=== Begin Enclosure ===
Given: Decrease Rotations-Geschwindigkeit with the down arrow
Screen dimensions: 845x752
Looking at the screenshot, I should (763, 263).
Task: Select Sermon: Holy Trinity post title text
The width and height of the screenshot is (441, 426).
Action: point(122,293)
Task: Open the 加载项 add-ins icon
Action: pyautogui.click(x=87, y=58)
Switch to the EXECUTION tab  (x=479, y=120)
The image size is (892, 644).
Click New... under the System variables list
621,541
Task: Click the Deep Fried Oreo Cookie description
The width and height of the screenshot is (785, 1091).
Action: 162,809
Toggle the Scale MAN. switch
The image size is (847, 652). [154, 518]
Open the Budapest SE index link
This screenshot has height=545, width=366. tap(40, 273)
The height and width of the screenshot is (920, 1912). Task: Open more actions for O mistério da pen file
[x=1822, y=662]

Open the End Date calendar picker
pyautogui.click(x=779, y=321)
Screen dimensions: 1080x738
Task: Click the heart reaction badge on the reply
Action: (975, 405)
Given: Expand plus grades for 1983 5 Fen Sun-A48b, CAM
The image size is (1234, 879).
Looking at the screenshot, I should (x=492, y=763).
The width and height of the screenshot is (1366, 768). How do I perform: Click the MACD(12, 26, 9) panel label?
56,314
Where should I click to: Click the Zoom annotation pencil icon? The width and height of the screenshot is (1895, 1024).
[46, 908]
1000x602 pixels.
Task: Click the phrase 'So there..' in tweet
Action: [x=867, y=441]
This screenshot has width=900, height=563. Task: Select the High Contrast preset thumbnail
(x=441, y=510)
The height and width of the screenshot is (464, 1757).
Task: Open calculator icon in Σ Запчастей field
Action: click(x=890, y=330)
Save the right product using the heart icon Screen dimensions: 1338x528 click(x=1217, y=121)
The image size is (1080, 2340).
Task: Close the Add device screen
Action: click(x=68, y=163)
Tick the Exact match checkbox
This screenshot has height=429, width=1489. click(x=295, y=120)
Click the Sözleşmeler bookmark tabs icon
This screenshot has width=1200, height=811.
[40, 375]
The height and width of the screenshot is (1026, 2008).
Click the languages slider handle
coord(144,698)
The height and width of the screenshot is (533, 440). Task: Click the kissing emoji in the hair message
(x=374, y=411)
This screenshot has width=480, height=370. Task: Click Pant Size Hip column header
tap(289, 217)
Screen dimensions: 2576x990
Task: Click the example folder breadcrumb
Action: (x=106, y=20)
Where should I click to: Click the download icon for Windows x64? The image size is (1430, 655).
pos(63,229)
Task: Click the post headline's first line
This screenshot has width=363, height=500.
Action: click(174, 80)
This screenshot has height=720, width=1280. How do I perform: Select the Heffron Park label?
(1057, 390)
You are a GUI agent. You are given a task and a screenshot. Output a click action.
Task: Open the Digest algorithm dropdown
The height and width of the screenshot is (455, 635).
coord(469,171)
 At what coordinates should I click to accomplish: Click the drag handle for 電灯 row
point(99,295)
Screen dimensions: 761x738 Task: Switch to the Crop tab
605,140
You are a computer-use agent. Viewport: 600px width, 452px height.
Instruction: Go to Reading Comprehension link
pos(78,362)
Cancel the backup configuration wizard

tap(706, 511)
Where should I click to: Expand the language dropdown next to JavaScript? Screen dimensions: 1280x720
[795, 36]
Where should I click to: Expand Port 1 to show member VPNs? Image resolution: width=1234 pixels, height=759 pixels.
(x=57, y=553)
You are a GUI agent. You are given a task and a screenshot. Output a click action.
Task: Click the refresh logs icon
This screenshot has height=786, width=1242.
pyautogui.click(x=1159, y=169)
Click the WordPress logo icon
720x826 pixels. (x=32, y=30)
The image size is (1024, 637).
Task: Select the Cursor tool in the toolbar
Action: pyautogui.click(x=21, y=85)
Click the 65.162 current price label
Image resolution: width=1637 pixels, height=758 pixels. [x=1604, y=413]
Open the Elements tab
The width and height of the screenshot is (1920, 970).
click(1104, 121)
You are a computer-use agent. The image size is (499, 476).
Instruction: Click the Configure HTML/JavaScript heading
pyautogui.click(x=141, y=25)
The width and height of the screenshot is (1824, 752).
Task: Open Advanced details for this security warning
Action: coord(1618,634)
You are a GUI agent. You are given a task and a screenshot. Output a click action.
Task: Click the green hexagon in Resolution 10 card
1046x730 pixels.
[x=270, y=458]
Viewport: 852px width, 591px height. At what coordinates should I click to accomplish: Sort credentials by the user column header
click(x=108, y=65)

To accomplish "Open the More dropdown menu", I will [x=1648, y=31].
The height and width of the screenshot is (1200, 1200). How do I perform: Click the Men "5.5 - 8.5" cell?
=== End Enclosure ===
** What needs to be done **
Go through the listing above and pull out each line containing the word "computer".

** Expected answer **
You are a computer-use agent. Viewport: 600px width, 452px height.
You are a computer-use agent. The image size is (499, 476).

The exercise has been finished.